- [Required work]
Pick out every line in the material below that contains the word "menu", and copy each of those lines.

- [Provided records]

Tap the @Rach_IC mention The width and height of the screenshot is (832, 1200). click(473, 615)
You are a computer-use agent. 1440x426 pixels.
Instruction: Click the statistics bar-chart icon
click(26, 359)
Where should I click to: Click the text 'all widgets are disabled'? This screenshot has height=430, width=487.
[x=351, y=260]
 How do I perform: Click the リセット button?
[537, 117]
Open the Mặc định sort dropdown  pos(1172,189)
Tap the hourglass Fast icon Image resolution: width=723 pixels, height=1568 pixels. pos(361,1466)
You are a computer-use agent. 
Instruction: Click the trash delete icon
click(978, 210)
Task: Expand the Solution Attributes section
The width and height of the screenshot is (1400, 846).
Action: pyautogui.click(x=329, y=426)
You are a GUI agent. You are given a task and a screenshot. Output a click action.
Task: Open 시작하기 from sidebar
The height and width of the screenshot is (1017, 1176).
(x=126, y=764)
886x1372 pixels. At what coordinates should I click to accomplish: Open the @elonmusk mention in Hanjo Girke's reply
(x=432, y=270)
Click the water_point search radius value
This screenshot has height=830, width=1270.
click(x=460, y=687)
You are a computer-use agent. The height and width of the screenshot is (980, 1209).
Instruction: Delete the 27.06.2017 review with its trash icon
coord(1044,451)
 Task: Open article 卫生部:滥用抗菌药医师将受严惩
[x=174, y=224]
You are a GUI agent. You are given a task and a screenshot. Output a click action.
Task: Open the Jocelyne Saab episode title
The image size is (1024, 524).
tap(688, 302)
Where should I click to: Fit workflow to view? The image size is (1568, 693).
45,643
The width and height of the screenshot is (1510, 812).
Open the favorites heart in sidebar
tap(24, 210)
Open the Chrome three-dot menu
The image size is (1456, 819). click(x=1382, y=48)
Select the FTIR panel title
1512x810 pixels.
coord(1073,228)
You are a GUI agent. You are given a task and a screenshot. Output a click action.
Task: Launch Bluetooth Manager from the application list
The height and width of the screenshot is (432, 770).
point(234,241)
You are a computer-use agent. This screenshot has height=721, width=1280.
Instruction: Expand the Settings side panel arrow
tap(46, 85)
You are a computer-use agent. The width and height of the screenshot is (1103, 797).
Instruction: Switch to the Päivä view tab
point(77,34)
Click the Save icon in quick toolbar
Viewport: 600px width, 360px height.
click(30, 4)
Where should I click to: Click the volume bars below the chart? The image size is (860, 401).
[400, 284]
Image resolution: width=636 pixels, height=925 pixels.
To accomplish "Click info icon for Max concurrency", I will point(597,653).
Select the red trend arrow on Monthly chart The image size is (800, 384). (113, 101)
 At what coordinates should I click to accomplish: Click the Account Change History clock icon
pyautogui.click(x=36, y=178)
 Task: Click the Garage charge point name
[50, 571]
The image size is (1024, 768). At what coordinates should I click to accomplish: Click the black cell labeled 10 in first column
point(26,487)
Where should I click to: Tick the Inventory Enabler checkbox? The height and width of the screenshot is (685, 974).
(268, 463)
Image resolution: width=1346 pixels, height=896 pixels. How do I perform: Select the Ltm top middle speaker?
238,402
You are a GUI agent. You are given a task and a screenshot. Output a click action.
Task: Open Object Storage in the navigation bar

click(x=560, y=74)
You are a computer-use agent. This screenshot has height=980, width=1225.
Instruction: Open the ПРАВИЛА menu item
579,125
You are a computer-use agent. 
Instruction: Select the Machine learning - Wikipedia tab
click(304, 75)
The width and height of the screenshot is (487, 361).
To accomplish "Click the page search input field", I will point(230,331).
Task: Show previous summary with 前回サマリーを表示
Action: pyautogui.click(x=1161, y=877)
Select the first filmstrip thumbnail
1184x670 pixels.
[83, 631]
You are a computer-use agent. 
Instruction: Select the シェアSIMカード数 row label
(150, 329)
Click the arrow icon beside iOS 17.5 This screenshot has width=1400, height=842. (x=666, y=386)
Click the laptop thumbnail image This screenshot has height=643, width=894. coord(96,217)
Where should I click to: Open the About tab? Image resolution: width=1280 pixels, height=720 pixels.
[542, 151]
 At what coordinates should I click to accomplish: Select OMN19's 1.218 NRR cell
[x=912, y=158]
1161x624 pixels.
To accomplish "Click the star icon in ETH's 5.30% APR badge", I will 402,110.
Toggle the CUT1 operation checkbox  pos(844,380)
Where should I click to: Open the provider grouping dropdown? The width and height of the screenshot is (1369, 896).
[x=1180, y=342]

- [Correct answer]
Open the Chrome three-dot menu
Instruction: Open the ПРАВИЛА menu item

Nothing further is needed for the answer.